■ **What this task involves**
Beneath this line is the data. Output exactly the lines from the line with "Given: Deactivate the license key" to the line with "This screenshot has width=1736, height=822.", both ends included, and nothing more.

■ **Exercise data**
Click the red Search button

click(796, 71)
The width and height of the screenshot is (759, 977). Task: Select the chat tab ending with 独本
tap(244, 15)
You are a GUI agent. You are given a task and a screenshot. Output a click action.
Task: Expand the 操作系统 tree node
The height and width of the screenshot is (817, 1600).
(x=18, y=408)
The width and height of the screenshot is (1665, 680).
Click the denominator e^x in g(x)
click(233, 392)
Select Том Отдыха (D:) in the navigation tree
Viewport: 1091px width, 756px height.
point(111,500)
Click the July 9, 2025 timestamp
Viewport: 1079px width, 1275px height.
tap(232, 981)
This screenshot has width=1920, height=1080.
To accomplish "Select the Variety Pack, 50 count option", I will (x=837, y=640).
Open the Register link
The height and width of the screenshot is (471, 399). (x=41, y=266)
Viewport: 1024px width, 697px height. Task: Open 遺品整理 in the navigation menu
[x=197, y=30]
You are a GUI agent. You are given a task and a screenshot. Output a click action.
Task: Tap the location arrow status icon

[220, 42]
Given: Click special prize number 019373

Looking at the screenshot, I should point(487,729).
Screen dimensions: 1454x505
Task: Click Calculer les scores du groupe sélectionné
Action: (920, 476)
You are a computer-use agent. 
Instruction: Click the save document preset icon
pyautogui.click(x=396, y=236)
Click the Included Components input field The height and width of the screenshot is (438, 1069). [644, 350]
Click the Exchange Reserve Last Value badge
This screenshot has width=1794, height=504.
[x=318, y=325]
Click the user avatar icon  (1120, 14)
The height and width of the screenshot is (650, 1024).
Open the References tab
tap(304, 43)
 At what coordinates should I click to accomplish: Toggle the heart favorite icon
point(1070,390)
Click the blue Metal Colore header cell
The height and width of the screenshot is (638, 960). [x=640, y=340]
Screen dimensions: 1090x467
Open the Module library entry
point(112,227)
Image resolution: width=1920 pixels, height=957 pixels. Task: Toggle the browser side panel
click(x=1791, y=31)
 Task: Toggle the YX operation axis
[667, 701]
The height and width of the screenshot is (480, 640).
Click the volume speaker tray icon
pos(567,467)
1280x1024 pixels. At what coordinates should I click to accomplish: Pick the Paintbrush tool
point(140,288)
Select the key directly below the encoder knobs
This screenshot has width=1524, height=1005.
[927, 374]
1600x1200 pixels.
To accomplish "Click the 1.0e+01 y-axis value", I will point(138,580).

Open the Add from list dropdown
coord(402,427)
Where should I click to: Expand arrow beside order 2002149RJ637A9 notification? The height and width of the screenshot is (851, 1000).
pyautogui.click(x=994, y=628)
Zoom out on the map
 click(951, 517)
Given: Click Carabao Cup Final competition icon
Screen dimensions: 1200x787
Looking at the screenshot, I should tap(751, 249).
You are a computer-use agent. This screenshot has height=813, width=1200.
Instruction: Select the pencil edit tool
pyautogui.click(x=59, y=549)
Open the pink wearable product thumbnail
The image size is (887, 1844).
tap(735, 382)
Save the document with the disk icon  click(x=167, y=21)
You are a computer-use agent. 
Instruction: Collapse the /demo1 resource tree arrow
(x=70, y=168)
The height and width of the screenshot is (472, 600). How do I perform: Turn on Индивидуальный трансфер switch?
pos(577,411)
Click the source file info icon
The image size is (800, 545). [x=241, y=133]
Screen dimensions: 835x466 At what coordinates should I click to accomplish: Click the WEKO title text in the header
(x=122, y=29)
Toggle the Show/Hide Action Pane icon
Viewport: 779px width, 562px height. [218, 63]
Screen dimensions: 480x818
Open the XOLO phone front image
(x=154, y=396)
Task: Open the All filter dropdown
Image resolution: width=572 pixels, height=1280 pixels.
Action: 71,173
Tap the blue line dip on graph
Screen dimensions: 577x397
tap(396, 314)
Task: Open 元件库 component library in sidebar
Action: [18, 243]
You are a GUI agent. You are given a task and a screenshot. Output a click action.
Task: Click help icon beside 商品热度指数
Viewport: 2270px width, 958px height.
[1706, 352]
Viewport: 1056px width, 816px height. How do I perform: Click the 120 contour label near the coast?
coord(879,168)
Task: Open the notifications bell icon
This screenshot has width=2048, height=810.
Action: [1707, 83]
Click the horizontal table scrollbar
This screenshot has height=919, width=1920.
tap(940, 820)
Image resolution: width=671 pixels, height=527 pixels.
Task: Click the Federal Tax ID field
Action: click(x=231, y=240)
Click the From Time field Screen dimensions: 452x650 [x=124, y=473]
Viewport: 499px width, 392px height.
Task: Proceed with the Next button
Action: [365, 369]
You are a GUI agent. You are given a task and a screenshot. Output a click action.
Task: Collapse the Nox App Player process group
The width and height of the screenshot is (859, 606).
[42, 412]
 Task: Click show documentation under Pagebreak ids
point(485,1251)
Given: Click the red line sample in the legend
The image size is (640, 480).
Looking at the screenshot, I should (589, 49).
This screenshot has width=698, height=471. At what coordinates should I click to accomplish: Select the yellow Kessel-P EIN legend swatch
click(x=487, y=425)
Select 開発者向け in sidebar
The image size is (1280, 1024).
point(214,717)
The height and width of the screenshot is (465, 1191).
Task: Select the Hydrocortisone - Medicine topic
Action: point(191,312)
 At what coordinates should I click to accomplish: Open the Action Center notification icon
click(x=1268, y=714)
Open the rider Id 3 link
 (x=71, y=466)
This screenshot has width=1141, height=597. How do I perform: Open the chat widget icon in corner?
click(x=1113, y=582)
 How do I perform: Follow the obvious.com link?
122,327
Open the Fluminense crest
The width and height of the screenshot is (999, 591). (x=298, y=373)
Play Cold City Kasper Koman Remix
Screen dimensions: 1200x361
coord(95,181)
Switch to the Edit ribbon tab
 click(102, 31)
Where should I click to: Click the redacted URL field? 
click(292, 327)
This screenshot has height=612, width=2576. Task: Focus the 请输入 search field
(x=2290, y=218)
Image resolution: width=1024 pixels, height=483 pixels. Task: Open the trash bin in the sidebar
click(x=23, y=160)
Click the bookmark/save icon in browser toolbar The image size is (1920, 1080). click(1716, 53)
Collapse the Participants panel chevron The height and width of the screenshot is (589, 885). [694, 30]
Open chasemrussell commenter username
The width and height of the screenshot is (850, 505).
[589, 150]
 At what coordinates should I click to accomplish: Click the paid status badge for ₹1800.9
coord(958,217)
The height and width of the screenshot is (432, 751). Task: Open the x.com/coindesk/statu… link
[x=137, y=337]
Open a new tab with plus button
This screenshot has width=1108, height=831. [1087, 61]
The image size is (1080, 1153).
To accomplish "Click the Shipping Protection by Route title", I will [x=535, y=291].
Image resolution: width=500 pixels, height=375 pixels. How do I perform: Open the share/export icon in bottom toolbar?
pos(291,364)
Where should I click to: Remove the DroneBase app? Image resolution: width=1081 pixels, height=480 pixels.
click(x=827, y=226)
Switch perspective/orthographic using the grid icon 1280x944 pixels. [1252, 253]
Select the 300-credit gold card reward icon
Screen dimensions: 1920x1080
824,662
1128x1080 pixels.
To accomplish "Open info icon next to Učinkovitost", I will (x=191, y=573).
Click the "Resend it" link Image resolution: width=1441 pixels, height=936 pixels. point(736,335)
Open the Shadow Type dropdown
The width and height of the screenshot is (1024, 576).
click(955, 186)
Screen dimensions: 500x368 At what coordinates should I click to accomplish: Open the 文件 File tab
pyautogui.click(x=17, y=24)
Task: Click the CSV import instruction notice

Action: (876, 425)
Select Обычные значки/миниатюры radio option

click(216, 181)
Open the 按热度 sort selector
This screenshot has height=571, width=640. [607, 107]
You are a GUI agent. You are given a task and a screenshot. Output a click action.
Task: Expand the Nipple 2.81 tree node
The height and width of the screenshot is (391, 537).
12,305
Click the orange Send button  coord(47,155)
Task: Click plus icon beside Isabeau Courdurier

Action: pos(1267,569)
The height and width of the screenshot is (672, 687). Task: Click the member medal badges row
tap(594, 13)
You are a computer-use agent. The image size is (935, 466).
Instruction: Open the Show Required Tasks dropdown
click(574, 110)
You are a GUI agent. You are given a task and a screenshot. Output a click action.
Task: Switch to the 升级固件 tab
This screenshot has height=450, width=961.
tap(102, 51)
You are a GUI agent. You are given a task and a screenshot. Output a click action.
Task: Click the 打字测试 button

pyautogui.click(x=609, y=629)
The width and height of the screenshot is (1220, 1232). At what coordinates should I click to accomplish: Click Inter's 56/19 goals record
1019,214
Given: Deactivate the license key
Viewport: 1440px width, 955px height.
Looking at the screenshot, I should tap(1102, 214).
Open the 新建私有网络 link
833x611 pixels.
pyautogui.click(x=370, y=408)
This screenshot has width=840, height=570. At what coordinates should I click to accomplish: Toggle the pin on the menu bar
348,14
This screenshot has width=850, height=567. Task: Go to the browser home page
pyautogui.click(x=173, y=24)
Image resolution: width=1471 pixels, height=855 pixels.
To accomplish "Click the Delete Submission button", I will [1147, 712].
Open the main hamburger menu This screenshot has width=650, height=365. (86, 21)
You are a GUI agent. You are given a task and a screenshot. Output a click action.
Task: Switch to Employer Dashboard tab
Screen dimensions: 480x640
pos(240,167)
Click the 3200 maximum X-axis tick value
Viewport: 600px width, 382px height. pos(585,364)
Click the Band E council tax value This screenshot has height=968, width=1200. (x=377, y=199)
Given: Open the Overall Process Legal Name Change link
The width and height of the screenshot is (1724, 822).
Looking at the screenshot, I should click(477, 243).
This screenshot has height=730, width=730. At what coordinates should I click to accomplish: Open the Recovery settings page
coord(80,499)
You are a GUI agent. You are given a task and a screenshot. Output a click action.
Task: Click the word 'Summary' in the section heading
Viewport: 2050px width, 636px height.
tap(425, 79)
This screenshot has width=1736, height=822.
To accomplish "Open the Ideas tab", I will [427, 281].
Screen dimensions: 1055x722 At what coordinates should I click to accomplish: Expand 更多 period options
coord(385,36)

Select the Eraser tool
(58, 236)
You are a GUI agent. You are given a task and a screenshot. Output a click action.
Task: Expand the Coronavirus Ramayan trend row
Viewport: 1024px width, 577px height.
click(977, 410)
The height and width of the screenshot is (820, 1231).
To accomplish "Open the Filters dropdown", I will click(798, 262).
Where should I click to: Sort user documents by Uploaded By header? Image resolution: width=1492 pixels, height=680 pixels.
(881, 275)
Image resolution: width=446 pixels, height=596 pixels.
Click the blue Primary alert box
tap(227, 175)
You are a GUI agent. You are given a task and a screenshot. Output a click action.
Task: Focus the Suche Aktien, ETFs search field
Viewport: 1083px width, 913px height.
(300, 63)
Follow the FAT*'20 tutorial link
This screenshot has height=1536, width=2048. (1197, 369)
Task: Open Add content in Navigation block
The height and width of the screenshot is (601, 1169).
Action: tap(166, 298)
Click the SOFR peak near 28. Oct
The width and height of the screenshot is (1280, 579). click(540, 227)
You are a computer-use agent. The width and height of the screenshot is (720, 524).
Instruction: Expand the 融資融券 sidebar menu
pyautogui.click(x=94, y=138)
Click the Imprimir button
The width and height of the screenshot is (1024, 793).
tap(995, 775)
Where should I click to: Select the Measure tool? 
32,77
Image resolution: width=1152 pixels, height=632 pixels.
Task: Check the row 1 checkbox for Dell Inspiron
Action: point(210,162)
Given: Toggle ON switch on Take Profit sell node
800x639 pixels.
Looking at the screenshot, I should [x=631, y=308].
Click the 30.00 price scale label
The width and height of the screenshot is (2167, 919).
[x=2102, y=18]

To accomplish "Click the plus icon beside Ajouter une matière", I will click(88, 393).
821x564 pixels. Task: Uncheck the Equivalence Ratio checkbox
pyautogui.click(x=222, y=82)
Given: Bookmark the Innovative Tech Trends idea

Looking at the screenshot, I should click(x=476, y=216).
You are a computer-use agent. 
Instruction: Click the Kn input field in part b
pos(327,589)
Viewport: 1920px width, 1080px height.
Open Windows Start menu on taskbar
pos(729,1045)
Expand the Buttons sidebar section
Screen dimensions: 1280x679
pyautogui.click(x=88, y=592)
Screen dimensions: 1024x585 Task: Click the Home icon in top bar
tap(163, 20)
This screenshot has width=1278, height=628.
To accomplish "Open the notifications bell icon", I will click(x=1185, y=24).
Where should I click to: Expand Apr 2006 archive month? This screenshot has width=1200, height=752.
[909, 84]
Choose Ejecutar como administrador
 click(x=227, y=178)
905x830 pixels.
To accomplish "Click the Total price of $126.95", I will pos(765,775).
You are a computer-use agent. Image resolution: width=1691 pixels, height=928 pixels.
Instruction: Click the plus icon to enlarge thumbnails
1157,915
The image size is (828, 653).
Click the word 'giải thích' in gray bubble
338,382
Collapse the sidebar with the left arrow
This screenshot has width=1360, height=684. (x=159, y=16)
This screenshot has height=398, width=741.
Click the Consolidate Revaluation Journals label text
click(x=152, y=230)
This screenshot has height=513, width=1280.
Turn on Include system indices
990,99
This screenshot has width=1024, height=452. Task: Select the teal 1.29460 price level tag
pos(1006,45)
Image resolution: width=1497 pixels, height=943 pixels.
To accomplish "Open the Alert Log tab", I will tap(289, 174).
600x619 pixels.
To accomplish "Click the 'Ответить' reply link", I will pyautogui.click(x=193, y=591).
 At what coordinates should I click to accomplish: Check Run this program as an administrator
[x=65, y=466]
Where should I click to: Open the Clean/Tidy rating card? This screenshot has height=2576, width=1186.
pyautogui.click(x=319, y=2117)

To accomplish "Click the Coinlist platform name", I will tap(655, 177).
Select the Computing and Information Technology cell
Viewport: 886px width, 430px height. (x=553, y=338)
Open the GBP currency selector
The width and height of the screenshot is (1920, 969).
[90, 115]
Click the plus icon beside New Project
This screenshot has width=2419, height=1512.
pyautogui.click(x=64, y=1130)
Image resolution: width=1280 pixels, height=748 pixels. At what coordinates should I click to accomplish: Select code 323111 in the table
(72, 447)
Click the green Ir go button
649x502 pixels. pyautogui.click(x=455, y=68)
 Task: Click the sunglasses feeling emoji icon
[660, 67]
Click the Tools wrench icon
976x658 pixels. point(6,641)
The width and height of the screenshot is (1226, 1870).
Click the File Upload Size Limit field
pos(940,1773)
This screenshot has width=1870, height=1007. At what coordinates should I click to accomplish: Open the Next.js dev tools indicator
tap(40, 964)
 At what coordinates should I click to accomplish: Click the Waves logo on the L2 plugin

■ **Exercise response**
Given: Deactivate the license key
Viewport: 1440px width, 955px height.
Looking at the screenshot, I should tap(1102, 214).
Open the 新建私有网络 link
833x611 pixels.
pyautogui.click(x=370, y=408)
This screenshot has width=840, height=570. At what coordinates should I click to accomplish: Toggle the pin on the menu bar
348,14
This screenshot has width=850, height=567. Task: Go to the browser home page
pyautogui.click(x=173, y=24)
Image resolution: width=1471 pixels, height=855 pixels.
To accomplish "Click the Delete Submission button", I will [1147, 712].
Open the main hamburger menu This screenshot has width=650, height=365. (86, 21)
You are a GUI agent. You are given a task and a screenshot. Output a click action.
Task: Switch to Employer Dashboard tab
Screen dimensions: 480x640
pos(240,167)
Click the 3200 maximum X-axis tick value
Viewport: 600px width, 382px height. pos(585,364)
Click the Band E council tax value This screenshot has height=968, width=1200. (x=377, y=199)
Given: Open the Overall Process Legal Name Change link
The width and height of the screenshot is (1724, 822).
Looking at the screenshot, I should click(477, 243).
This screenshot has height=730, width=730. At what coordinates should I click to accomplish: Open the Recovery settings page
coord(80,499)
You are a GUI agent. You are given a task and a screenshot. Output a click action.
Task: Click the word 'Summary' in the section heading
Viewport: 2050px width, 636px height.
tap(425, 79)
This screenshot has width=1736, height=822.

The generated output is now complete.